What you need to do
Once you have read the listing below, output it again exactly.

** Source data follows **

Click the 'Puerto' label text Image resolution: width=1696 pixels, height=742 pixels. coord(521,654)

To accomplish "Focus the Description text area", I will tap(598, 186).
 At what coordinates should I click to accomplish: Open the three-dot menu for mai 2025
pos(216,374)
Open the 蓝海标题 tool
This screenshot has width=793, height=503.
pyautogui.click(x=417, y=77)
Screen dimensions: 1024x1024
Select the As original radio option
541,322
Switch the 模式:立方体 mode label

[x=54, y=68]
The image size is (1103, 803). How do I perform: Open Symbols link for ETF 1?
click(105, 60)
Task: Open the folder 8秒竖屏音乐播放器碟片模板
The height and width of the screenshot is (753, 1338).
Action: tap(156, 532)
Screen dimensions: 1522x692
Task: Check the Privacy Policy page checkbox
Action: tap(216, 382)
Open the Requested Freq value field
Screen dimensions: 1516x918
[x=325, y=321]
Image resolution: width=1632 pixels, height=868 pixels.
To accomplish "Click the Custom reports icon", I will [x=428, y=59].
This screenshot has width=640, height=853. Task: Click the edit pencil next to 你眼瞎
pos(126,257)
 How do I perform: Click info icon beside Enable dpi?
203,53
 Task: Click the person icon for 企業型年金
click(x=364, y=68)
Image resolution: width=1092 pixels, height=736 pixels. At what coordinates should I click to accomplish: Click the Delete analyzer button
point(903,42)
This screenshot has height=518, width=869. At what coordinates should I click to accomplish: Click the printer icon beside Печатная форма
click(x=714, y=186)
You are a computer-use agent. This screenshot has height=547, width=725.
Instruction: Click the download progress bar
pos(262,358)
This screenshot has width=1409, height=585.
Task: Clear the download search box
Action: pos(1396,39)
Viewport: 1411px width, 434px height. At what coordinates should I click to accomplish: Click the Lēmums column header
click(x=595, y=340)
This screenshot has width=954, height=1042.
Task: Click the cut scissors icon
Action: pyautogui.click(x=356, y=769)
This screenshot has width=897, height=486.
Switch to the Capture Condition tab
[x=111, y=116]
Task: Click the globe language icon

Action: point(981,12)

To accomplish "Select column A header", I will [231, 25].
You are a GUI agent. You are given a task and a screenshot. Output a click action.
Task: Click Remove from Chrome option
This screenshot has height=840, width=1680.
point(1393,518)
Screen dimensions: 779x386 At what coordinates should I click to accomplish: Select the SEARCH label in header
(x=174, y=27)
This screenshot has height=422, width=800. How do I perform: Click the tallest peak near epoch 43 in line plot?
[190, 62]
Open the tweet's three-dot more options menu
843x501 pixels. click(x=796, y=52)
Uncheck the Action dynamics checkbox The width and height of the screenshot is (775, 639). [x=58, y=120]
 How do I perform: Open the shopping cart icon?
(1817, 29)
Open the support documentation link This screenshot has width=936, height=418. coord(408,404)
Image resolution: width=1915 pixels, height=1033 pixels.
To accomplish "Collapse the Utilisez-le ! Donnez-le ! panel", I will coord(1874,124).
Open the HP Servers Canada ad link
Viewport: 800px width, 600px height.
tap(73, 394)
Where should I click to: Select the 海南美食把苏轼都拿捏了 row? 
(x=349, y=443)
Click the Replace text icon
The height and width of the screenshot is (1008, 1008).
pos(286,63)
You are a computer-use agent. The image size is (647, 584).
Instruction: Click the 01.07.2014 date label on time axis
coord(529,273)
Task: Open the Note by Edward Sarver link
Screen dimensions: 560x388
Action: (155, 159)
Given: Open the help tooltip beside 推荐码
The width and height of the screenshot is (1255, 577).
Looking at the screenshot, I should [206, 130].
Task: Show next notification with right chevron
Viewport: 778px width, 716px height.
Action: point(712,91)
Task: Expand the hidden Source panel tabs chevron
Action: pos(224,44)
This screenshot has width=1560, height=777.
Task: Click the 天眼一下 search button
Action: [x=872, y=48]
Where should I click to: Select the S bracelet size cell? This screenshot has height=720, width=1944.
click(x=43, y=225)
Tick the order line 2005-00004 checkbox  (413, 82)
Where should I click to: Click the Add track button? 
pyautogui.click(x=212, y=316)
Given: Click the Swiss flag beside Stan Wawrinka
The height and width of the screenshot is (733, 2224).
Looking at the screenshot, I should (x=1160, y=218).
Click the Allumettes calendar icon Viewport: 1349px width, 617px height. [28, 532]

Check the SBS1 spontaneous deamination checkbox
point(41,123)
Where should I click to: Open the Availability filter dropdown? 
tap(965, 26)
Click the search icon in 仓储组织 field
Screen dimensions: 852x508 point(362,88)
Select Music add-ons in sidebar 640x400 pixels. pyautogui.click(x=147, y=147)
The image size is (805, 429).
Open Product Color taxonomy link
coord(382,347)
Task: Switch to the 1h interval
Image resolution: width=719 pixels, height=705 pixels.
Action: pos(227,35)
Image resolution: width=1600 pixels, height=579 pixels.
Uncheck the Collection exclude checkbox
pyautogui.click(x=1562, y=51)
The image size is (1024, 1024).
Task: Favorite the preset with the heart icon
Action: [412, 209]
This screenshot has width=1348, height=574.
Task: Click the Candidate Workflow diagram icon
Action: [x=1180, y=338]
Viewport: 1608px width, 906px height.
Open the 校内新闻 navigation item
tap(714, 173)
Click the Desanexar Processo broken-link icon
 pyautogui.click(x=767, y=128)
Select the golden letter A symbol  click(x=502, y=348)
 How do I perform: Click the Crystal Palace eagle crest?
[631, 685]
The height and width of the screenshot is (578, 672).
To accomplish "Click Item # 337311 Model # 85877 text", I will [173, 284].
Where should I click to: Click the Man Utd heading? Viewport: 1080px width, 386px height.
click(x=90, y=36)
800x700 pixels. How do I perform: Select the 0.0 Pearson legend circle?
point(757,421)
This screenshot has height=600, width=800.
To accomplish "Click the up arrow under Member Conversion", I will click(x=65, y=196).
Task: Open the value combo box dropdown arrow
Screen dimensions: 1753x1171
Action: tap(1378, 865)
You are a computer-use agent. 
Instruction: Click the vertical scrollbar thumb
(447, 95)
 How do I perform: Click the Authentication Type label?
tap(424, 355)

** End of Source data **

Written solution
Click the 'Puerto' label text Image resolution: width=1696 pixels, height=742 pixels. coord(521,654)

To accomplish "Focus the Description text area", I will tap(598, 186).
 At what coordinates should I click to accomplish: Open the three-dot menu for mai 2025
pos(216,374)
Open the 蓝海标题 tool
This screenshot has width=793, height=503.
pyautogui.click(x=417, y=77)
Screen dimensions: 1024x1024
Select the As original radio option
541,322
Switch the 模式:立方体 mode label

[x=54, y=68]
The image size is (1103, 803). How do I perform: Open Symbols link for ETF 1?
click(105, 60)
Task: Open the folder 8秒竖屏音乐播放器碟片模板
The height and width of the screenshot is (753, 1338).
Action: tap(156, 532)
Screen dimensions: 1522x692
Task: Check the Privacy Policy page checkbox
Action: tap(216, 382)
Open the Requested Freq value field
Screen dimensions: 1516x918
[x=325, y=321]
Image resolution: width=1632 pixels, height=868 pixels.
To accomplish "Click the Custom reports icon", I will [x=428, y=59].
This screenshot has width=640, height=853. Task: Click the edit pencil next to 你眼瞎
pos(126,257)
 How do I perform: Click info icon beside Enable dpi?
203,53
 Task: Click the person icon for 企業型年金
click(x=364, y=68)
Image resolution: width=1092 pixels, height=736 pixels. At what coordinates should I click to accomplish: Click the Delete analyzer button
point(903,42)
This screenshot has height=518, width=869. At what coordinates should I click to accomplish: Click the printer icon beside Печатная форма
click(x=714, y=186)
You are a computer-use agent. This screenshot has height=547, width=725.
Instruction: Click the download progress bar
pos(262,358)
This screenshot has width=1409, height=585.
Task: Clear the download search box
Action: pos(1396,39)
Viewport: 1411px width, 434px height. At what coordinates should I click to accomplish: Click the Lēmums column header
click(x=595, y=340)
This screenshot has width=954, height=1042.
Task: Click the cut scissors icon
Action: pyautogui.click(x=356, y=769)
This screenshot has width=897, height=486.
Switch to the Capture Condition tab
[x=111, y=116]
Task: Click the globe language icon

Action: point(981,12)

To accomplish "Select column A header", I will [231, 25].
You are a GUI agent. You are given a task and a screenshot. Output a click action.
Task: Click Remove from Chrome option
This screenshot has height=840, width=1680.
point(1393,518)
Screen dimensions: 779x386 At what coordinates should I click to accomplish: Select the SEARCH label in header
(x=174, y=27)
This screenshot has height=422, width=800. How do I perform: Click the tallest peak near epoch 43 in line plot?
[190, 62]
Open the tweet's three-dot more options menu
843x501 pixels. click(x=796, y=52)
Uncheck the Action dynamics checkbox The width and height of the screenshot is (775, 639). [x=58, y=120]
 How do I perform: Open the shopping cart icon?
(1817, 29)
Open the support documentation link This screenshot has width=936, height=418. coord(408,404)
Image resolution: width=1915 pixels, height=1033 pixels.
To accomplish "Collapse the Utilisez-le ! Donnez-le ! panel", I will coord(1874,124).
Open the HP Servers Canada ad link
Viewport: 800px width, 600px height.
tap(73, 394)
Where should I click to: Select the 海南美食把苏轼都拿捏了 row? 
(x=349, y=443)
Click the Replace text icon
The height and width of the screenshot is (1008, 1008).
pos(286,63)
You are a computer-use agent. The image size is (647, 584).
Instruction: Click the 01.07.2014 date label on time axis
coord(529,273)
Task: Open the Note by Edward Sarver link
Screen dimensions: 560x388
Action: (155, 159)
Given: Open the help tooltip beside 推荐码
The width and height of the screenshot is (1255, 577).
Looking at the screenshot, I should [206, 130].
Task: Show next notification with right chevron
Viewport: 778px width, 716px height.
Action: point(712,91)
Task: Expand the hidden Source panel tabs chevron
Action: pos(224,44)
This screenshot has width=1560, height=777.
Task: Click the 天眼一下 search button
Action: [x=872, y=48]
Where should I click to: Select the S bracelet size cell? This screenshot has height=720, width=1944.
click(x=43, y=225)
Tick the order line 2005-00004 checkbox  (413, 82)
Where should I click to: Click the Add track button? 
pyautogui.click(x=212, y=316)
Given: Click the Swiss flag beside Stan Wawrinka
The height and width of the screenshot is (733, 2224).
Looking at the screenshot, I should (x=1160, y=218).
Click the Allumettes calendar icon Viewport: 1349px width, 617px height. [28, 532]

Check the SBS1 spontaneous deamination checkbox
point(41,123)
Where should I click to: Open the Availability filter dropdown? 
tap(965, 26)
Click the search icon in 仓储组织 field
Screen dimensions: 852x508 point(362,88)
Select Music add-ons in sidebar 640x400 pixels. pyautogui.click(x=147, y=147)
The image size is (805, 429).
Open Product Color taxonomy link
coord(382,347)
Task: Switch to the 1h interval
Image resolution: width=719 pixels, height=705 pixels.
Action: pos(227,35)
Image resolution: width=1600 pixels, height=579 pixels.
Uncheck the Collection exclude checkbox
pyautogui.click(x=1562, y=51)
The image size is (1024, 1024).
Task: Favorite the preset with the heart icon
Action: [412, 209]
This screenshot has width=1348, height=574.
Task: Click the Candidate Workflow diagram icon
Action: [x=1180, y=338]
Viewport: 1608px width, 906px height.
Open the 校内新闻 navigation item
tap(714, 173)
Click the Desanexar Processo broken-link icon
 pyautogui.click(x=767, y=128)
Select the golden letter A symbol  click(x=502, y=348)
 How do I perform: Click the Crystal Palace eagle crest?
[631, 685]
The height and width of the screenshot is (578, 672).
To accomplish "Click Item # 337311 Model # 85877 text", I will [173, 284].
Where should I click to: Click the Man Utd heading? Viewport: 1080px width, 386px height.
click(x=90, y=36)
800x700 pixels. How do I perform: Select the 0.0 Pearson legend circle?
point(757,421)
This screenshot has height=600, width=800.
To accomplish "Click the up arrow under Member Conversion", I will click(x=65, y=196).
Task: Open the value combo box dropdown arrow
Screen dimensions: 1753x1171
Action: tap(1378, 865)
You are a computer-use agent. 
Instruction: Click the vertical scrollbar thumb
(447, 95)
 How do I perform: Click the Authentication Type label?
tap(424, 355)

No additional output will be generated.